Si l’on se réfère au Dictionnaire de la sexualité humaine du médecin anthropologue Philippe Brenot (2004), la masturbation peut être définie de la manière suivante : «un comportement auto-érotique, pouvant également trouver sa place dans la relation à l’autre et qui participe surtout à la maturation sexuelle par un apprentissage des réactions sexuelles avec le corps propre». Même si cette définition ne paraît pas restrictive, l’activité masturbatoire reste ici centrée sur les zones génitales du sujet et est considérée comme une pratique sexuelle. La masturbation, lorsqu’elle est pratiquée seul-e, entre dans une catégorie plus large que l’on appelle «l’auto-érotisme» et qui se définit par l’ensemble des activités sexuelles, idéiques (mentales) ou motrices, dirigées vers son propre corps. La succion du pouce ou se faire des guilis dans le creux du bras rentrent donc dans cette catégorie.

Une pratique marquée du sceau du péché

Au XVIème siècle, Montaigne invente le mot «manustupration», qui vient de manus, la main, et de stupratio, l’action de souiller. Le mot «masturbation», quant à lui, vient du latin masturbatio et peut être du grec mastropeuein, prostituer. Son étymologie est donc teintée de condamnation morale : la masturbation est alors, bien sûr, considérée comme un péché et l’Histoire sera pleine d’outils destinés à empêcher le plaisir solitaire (gant en cuir et ceinture de chasteté, pour les grands classiques). Le XVIIIème siècle se fera même très inventif en fabulant des liens causaux entre certaines maladies et la masturbation. Cette pratique ne nous rendrait pas seulement sourd-e-s, comme en témoigne le Dictionnaire de médecine et de thérapeutique médicale et chirurgicale publié en 1877. On pourrait même en mourir !

«Dans la seconde enfance et chez l’adolescent, la masturbation est un vice moral qui a les plus déplorables effets sur la santé, car il ébranle les systèmes musculaire et nerveux, il affaiblit l’intelligence et les sens, il altère les fonctions organiques et morales, et il conduit lentement à l’hébétude, à la tristesse, à la paralysie, à la phtisie tuberculeuse pulmonaire et à une consomption mortelle».

Aujourd’hui, la répression morale, principalement religieuse, a été dépassée et, une révolution sexuelle plus tard, le discours médical a changé.
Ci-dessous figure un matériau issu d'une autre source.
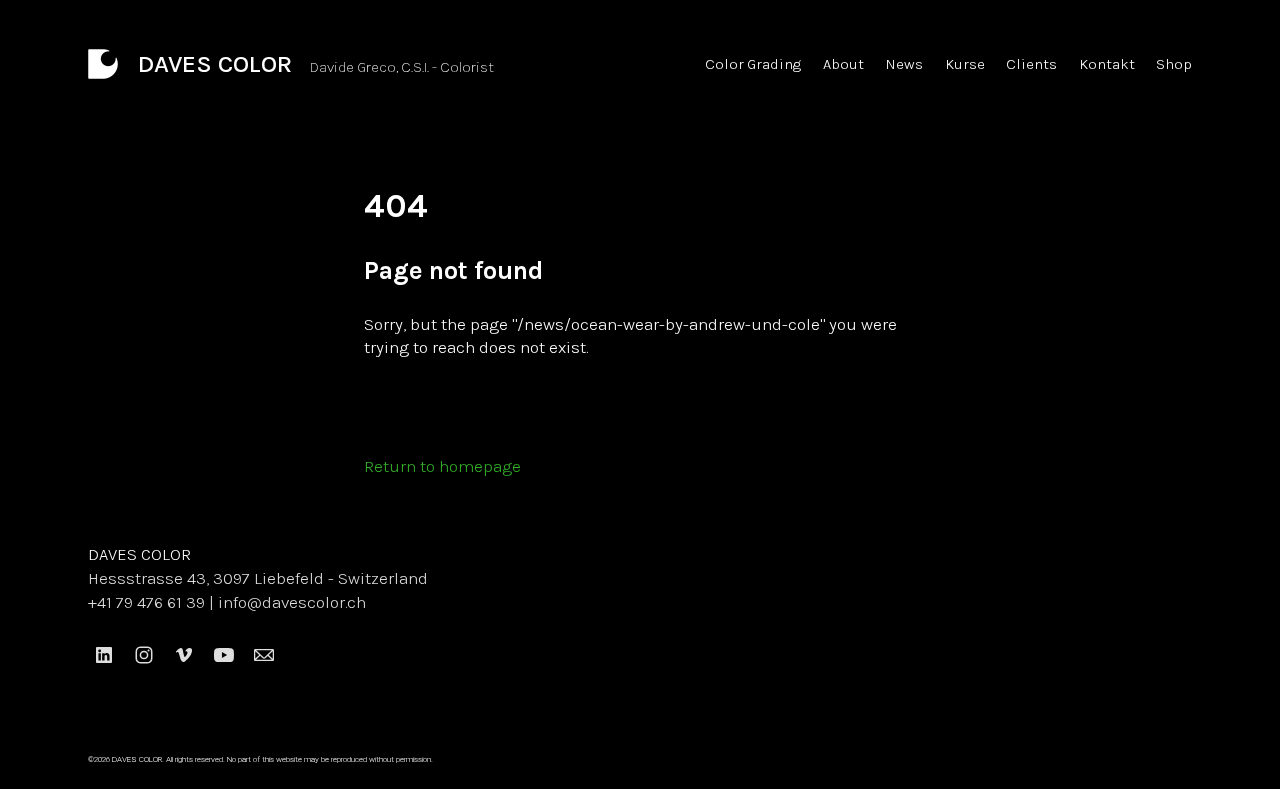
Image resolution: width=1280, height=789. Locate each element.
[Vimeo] (184, 655)
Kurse (965, 64)
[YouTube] (224, 655)
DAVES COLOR (139, 554)
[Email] (264, 655)
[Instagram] (144, 655)
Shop (1174, 64)
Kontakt (1107, 64)
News (904, 64)
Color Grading (753, 64)
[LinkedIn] (104, 655)
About (843, 64)
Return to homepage (442, 466)
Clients (1031, 64)
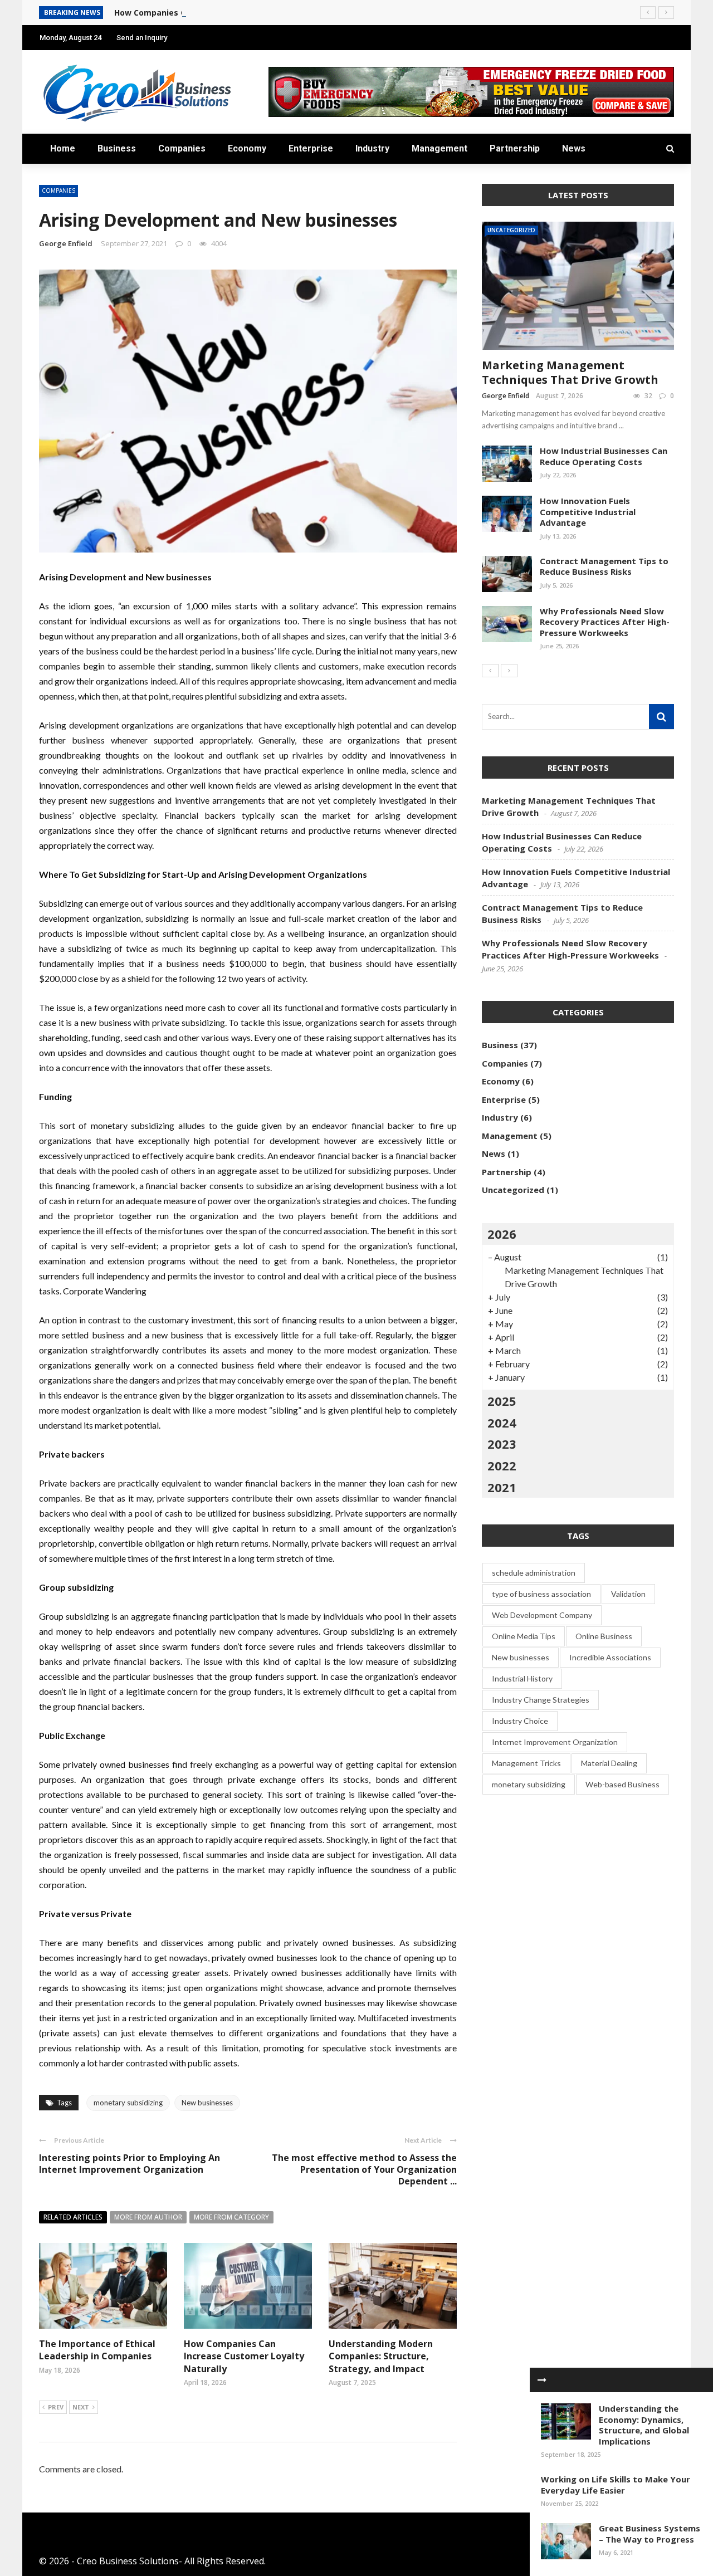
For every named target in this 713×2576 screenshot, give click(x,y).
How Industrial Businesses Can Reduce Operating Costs (603, 456)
Mais le regard sociétal sur la masturbation masculine demeure plus bienveillant que sur la masturbation féminine, encore chargée de tabous.

Et les risques ? On s’en branle ?

Un peu ! Se donner du plaisir seul-e reste la pratique sexuelle la plus safe ! Physiquement, il n’y a, bien sûr, aucun risque médical. Attention toutes fois, s’il y a introduction d’objets dans l’urètre, à ne pas léser ce fragile conduit et à bien aseptiser les gadgets. En cas de masturbation de groupe, il faut faire attention au contact des mains avec le sperme et les muqueuses. Psychologiquement, il n’y a pas de risques non plus. Le soulagement associé au plaisir érotisé dans l’acte de masturbation constitue une manière d’abaisser les tensions psychologiques, ce qui est tout à fait banal. Seul son aspect compulsif doit être entendu comme le signe d’un état de mal-être qui peut nécessiter une prise en charge psychologique. La compulsion est avérée lorsque la masturbation devient envahissante dans le quotidien et perturbe la vie affective, sociale et professionnelle.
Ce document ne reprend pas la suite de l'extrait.